I have handled a number of cases involving Section 7(i) of the Fair Labor Standards Act (“FLSA”) which provides an exemption from overtime for commissioned employees working for a so-called retail/service establishment.  One of the major hurdles for an employer in claiming the exemption is the necessity to prove that the employer is in a “retail” industry or business.  In this regard, the US Department of Labor (USDOL) had published, as part of the regulations, a ”partial list of establishments” that it deemed as not being retail and another “partial list of establishments” that “may be recognized as retail.”  To say the least, these regulations provided little guidance and were badly outdated.  Well, this has now been fixed as the agency has removed these lists from the regulations and announced that all establishments will be judged under the same standards, which will allow for a totally new construct (over time) as to the meaning of “retail” for this exemption.  The agency noted that the deletion of these lists will also reduce confusion, as the regulation specifying businesses that “may be recognized as retail” did not impact the analysis as to whether a certain business was/was not a retail business.

The Department has held that businesses must have a “retail concept.”  29 CFR 779.316.  A retail business usually “sells goods or services to the general public,” “serves the  everyday needs of the community” and “is at the very end of the stream of distribution,” disposes its products and skills “in small quantities,” and “does not take part in the manufacturing process.” 29 CFR 779.316; 29 CFR 779.318(a).

The first deleted section, 29 CFR 779.317, was the non-retail list.  This list included businesses such as dry cleaners, tax preparers, laundries, roofing companies, travel agencies, blue printing and photostating establishments, stamp and coupon redemption stores, and telegraph companies.  The problem was that there was (with few exceptions) no reasoning or explanation given as why these businesses lacked a retail concept.

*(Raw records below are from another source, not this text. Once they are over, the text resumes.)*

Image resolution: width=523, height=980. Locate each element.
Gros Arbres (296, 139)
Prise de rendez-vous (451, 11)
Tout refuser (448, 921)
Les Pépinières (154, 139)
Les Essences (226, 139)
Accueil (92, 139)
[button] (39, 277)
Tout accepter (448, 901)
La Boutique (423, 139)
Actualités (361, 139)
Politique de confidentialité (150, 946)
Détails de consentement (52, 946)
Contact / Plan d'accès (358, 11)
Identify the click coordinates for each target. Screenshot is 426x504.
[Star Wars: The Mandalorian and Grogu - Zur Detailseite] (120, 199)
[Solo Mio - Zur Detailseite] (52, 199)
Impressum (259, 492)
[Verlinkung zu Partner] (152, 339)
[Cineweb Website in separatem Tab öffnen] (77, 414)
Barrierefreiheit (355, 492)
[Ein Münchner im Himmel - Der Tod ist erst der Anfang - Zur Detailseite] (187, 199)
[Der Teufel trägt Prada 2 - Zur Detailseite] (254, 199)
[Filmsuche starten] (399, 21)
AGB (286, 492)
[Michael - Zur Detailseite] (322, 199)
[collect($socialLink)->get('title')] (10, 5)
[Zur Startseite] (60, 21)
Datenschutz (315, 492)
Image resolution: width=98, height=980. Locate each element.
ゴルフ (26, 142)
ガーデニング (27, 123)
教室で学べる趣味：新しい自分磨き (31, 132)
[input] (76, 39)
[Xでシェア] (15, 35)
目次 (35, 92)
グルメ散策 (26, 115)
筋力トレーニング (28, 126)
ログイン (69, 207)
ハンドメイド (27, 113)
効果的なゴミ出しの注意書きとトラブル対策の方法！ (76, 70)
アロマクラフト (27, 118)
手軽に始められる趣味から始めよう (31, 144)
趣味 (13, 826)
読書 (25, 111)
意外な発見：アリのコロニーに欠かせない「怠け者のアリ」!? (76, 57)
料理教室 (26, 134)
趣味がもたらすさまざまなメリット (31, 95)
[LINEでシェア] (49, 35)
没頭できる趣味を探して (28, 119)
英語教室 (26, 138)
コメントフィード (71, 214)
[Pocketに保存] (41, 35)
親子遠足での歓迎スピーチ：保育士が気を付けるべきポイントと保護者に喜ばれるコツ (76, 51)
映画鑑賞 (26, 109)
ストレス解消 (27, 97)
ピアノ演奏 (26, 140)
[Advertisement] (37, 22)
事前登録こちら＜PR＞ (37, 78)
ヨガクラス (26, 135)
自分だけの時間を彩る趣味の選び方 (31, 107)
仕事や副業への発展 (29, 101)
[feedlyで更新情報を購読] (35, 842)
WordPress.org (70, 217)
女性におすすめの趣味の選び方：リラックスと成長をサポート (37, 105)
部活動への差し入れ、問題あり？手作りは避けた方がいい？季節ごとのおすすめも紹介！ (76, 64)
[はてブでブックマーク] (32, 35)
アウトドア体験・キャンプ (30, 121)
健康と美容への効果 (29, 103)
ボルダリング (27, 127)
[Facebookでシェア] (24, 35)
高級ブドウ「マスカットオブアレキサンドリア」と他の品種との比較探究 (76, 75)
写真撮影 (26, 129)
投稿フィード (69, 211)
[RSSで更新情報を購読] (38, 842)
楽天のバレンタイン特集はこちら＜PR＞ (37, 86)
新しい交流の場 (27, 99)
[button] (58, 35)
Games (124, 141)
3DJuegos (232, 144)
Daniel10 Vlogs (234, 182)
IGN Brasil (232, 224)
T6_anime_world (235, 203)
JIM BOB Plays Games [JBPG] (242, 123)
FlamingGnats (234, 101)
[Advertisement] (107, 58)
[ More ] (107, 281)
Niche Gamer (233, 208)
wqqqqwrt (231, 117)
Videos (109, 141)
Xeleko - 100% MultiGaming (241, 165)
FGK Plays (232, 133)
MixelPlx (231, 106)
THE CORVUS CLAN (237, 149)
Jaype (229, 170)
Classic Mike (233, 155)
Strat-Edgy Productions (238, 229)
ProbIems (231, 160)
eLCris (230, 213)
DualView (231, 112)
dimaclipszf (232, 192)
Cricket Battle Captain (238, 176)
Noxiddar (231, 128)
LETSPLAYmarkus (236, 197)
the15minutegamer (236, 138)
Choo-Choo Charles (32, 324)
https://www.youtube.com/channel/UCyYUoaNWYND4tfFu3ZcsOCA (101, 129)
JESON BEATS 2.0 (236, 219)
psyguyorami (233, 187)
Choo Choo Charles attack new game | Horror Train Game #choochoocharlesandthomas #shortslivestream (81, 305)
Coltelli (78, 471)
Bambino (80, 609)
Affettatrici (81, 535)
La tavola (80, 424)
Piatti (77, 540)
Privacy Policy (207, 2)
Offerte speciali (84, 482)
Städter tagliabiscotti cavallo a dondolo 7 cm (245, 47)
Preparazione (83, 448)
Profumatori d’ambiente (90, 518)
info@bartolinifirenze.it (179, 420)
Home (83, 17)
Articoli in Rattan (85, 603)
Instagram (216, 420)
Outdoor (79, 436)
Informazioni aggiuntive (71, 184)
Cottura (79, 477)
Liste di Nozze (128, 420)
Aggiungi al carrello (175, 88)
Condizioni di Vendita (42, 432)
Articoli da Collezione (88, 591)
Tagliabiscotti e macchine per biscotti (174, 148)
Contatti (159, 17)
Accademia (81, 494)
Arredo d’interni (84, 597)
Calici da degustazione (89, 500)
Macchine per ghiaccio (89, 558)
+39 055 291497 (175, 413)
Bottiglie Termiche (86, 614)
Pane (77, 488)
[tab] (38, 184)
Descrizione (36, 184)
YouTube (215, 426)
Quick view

The DOL also announced in 1961 a list of almost eighty types of businesses that might be considered retail and amended that list in 1971 to remove “valet shops” from the list, but with little or no reasoning behind that decision.  This “may be” list included businesses such as coal yards, fur repair and storage shops, household refrigerator service and repair shops, masseur establishments, piano tuning establishments, reducing establishments, scalp-treatment establishments, and taxidermists.  Tellingly, the agency gave no reasoning for the inclusion of these businesses on the “good” list.

The Takeaway

 I have struggled for years with these illustrative lists as I did not want to advise clients in a manner that was contrary to these “good” and “bad” lists, as I knew the power and influence that these regulations (actually, any FLSA regulation) have on federal courts.  The lists almost negated the need or ability to engage in an analysis of the “retail” issue on its own merits.  This revision simplifies the issue, makes it “easier” for a practitioner to advise employers on this crucial issue and takes this set of regulations into the modern day world.